**What the task asks**. This exercise asks for an exact transcription of every entry.

(Saved data entries)

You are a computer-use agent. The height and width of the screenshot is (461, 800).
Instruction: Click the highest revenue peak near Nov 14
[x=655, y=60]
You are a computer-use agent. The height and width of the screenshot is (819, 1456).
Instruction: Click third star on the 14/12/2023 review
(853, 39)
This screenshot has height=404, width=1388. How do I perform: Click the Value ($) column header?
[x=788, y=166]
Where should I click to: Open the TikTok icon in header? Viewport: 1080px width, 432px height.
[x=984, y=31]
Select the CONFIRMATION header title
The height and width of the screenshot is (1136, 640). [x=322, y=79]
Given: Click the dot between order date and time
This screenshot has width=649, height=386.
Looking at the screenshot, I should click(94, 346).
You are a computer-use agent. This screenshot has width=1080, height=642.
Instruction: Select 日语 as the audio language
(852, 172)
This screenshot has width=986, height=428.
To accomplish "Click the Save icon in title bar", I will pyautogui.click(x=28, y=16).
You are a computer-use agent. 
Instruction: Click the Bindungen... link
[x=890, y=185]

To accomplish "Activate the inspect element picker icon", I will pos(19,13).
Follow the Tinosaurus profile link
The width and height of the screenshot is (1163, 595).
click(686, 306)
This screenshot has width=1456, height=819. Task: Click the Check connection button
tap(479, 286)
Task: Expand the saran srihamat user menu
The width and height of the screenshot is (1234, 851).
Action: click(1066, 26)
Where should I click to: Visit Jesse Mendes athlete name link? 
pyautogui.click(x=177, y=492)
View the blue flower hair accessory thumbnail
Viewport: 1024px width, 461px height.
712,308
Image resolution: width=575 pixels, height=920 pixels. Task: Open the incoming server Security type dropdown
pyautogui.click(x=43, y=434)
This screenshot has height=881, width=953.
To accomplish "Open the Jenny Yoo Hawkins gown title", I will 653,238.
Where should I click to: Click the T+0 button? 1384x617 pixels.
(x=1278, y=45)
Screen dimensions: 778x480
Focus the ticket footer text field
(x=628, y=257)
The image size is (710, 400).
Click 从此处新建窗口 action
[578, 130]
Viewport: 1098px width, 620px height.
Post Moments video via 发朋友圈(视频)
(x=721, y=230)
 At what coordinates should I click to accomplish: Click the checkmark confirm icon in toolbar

**Task response**.
You are a computer-use agent. The height and width of the screenshot is (461, 800).
Instruction: Click the highest revenue peak near Nov 14
[x=655, y=60]
You are a computer-use agent. The height and width of the screenshot is (819, 1456).
Instruction: Click third star on the 14/12/2023 review
(853, 39)
This screenshot has height=404, width=1388. How do I perform: Click the Value ($) column header?
[x=788, y=166]
Where should I click to: Open the TikTok icon in header? Viewport: 1080px width, 432px height.
[x=984, y=31]
Select the CONFIRMATION header title
The height and width of the screenshot is (1136, 640). [x=322, y=79]
Given: Click the dot between order date and time
This screenshot has width=649, height=386.
Looking at the screenshot, I should click(94, 346).
You are a computer-use agent. This screenshot has width=1080, height=642.
Instruction: Select 日语 as the audio language
(852, 172)
This screenshot has width=986, height=428.
To accomplish "Click the Save icon in title bar", I will pyautogui.click(x=28, y=16).
You are a computer-use agent. 
Instruction: Click the Bindungen... link
[x=890, y=185]

To accomplish "Activate the inspect element picker icon", I will pos(19,13).
Follow the Tinosaurus profile link
The width and height of the screenshot is (1163, 595).
click(686, 306)
This screenshot has width=1456, height=819. Task: Click the Check connection button
tap(479, 286)
Task: Expand the saran srihamat user menu
The width and height of the screenshot is (1234, 851).
Action: click(1066, 26)
Where should I click to: Visit Jesse Mendes athlete name link? 
pyautogui.click(x=177, y=492)
View the blue flower hair accessory thumbnail
Viewport: 1024px width, 461px height.
712,308
Image resolution: width=575 pixels, height=920 pixels. Task: Open the incoming server Security type dropdown
pyautogui.click(x=43, y=434)
This screenshot has height=881, width=953.
To accomplish "Open the Jenny Yoo Hawkins gown title", I will 653,238.
Where should I click to: Click the T+0 button? 1384x617 pixels.
(x=1278, y=45)
Screen dimensions: 778x480
Focus the ticket footer text field
(x=628, y=257)
The image size is (710, 400).
Click 从此处新建窗口 action
[578, 130]
Viewport: 1098px width, 620px height.
Post Moments video via 发朋友圈(视频)
(x=721, y=230)
 At what coordinates should I click to accomplish: Click the checkmark confirm icon in toolbar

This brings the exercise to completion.